The Remembering and Healing North Coast Peace Group gathered at City Hall to give members of the community an opportunity to reflect on the impact of war on Anzac Day. Sophie Moeller

Peace plea on Anzac Day

THE people of Lismore would not want to bomb Casino and that is the way the North Coast Peace group, Remembering and Healing (RaH), wanted humanity to view the world on Anzac Day.

Having grown up in Germany after WWII, RaH co-ordinator Sabina Baltruweit was speaking of her experience at a gathering at Lismore City Hall shortly after Anzac commemorations.

The gathering marked the 10th anniversary of the peace group's Anzac Day forums, aimed at giving community members an opportunity to reflect on the impact of war and promote understanding among all groups in the community.

The coming together was facilitated by former Lismore Mayor Simon Clough and began with a Buddhist chant before the floor was opened to people who wanted to share their feelings on what constituted a "humane society”.

Mr Clough said joining the RaH group required "some courage” on a day like Anzac Day but "did not mean we did not respect those who had fought and died fighting for their country.”

"These things are compatible,” he said.

"The forum is not an opportunity for debate but to take a deeper look at the underlying issues around Anzac Day and war and peace.”

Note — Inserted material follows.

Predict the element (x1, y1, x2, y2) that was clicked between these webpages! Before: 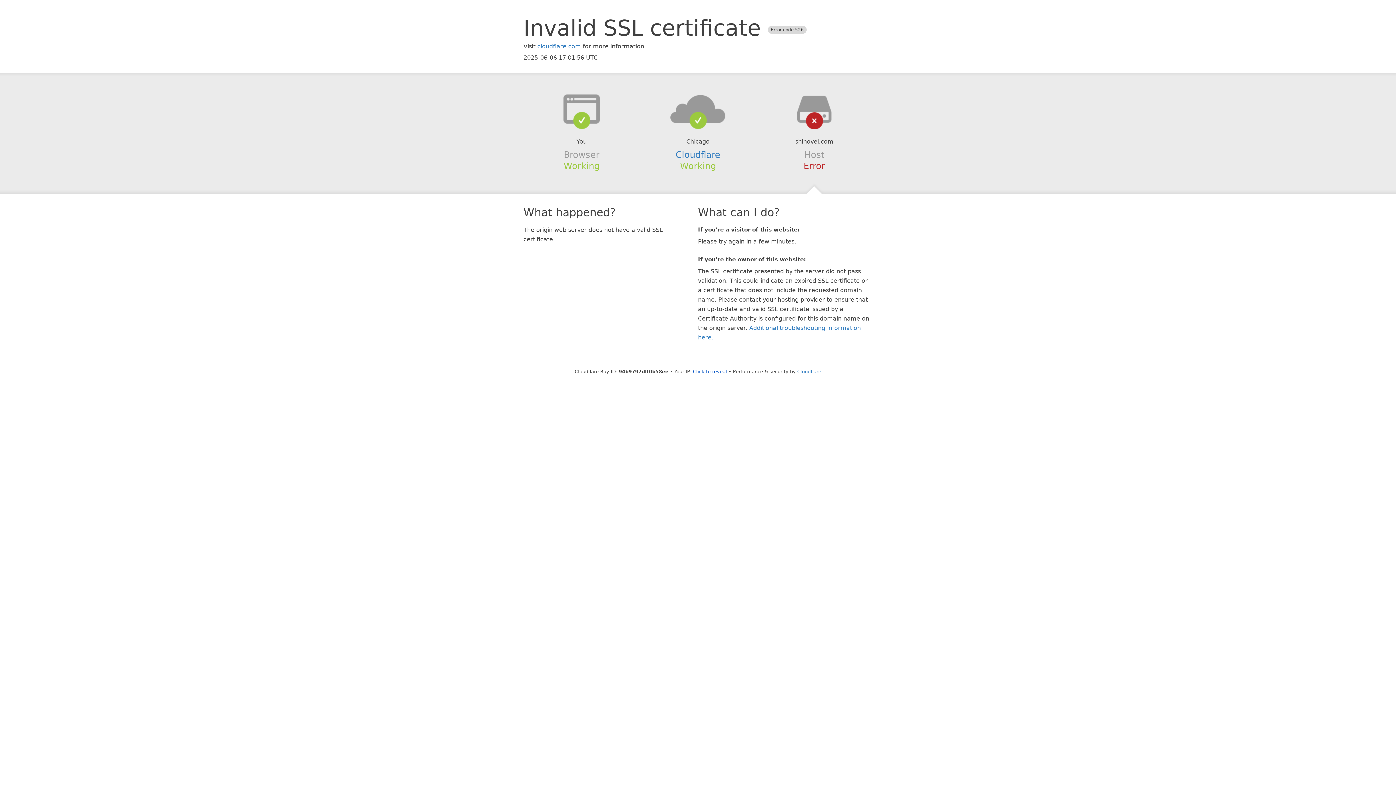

Through tears, Ms Baltruweit said war was not "a good thing to be sanitised and glorified”.

As a person who witnessed the "total insecurity and destruction”, "scarcity and displacement” in Germany after the war, she said "to get medals for killing and destruction was not okay”.

"It is a terrible thing for our humanity to allow this as a way of dealing with conflict, in my view.”

Another member of the group, whose family had been separated while fleeing Denmark from the revolution in Russia, spoke about how dealing positively with conflict needed to start on a "smaller scheme”.

"We needed to accept each other's differences with discernment, but not judgment,” they said.

Only then, would the world begin to prevent the collateral damage and mass destruction caused by bigger wars.

The gathering also included musical interludes.